With us being so cooped up in our homes with the ongoing deluge of coronavirus news, sports may not exactly be in the forefront of mainstream consciousness. But there is still sports news to be covered and the draft certainly qualifies as sports news.

In the past, we and others in the women’s sports community were at least willing to give some wiggle room to mainstream sports outlets in the possibility that the WNBA draft may get lost in the coverage of the NBA and NHL playoffs. But with no NBA and NHL playoffs and we still have a longer wait for the NFL draft than the WNBA’s (April 17), there is essentially no excuse for this year’s draft to be swept under the rug.

A Dallas station has already got the message. Entercom-owned KRLD-FM 105.3 The Fan (the flagship station for the Dallas Cowboys and Texas Rangers) recently interviewed Wings general manager Greg Bibb on how the team is preparing for the draft.
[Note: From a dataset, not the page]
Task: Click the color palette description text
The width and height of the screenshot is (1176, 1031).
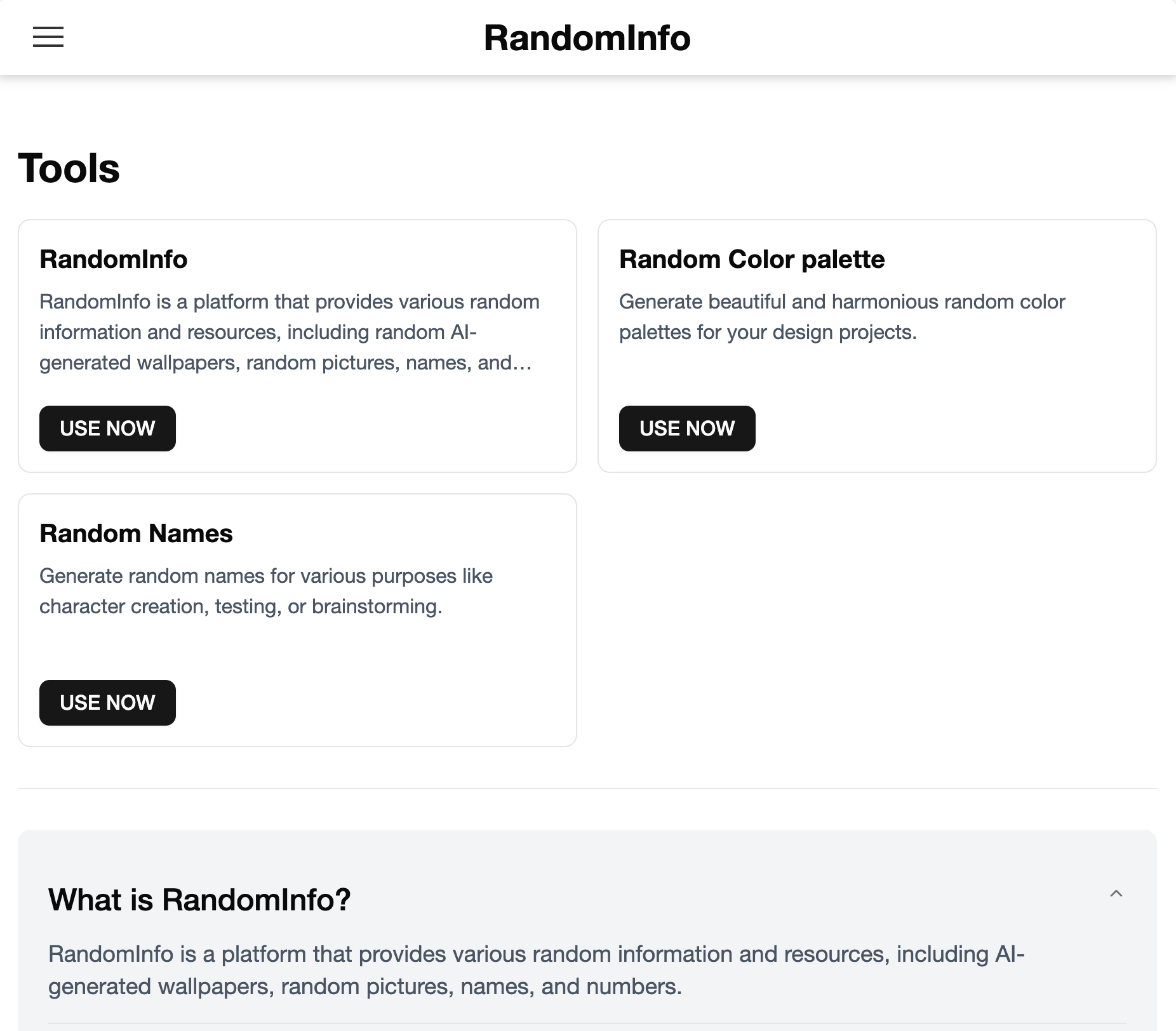Action: click(x=841, y=317)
Dallas will have the second overall pick in the draft. DraftSite.com’s latest mock has the Wings selecting Oregon’s Satou Sabally with the second pick with Baylor’s very own Lauren Cox going third to the Indiana Fever.

DraftSite had Cox going second to the Wings in one of its earlier mocks.

The station in Dallas apparently got the memo. Hopefully, stations in the WNBA’s other 12 markets also follow suit.

One market in particular especially has zero excuse to treat this year’s draft as if it is nothing more than a footnote.

Remember all of the hype about Zion Williamson entering the draft out of Duke? Remember all of the buildup to him possibly being drafted first overall by the New York Knicks? That was the master plan at Madison Square Garden – except the Knicks did not win the NBA’s draft lottery. That honor went to the New Orleans Pelicans, who as expected chose him with the first overall pick.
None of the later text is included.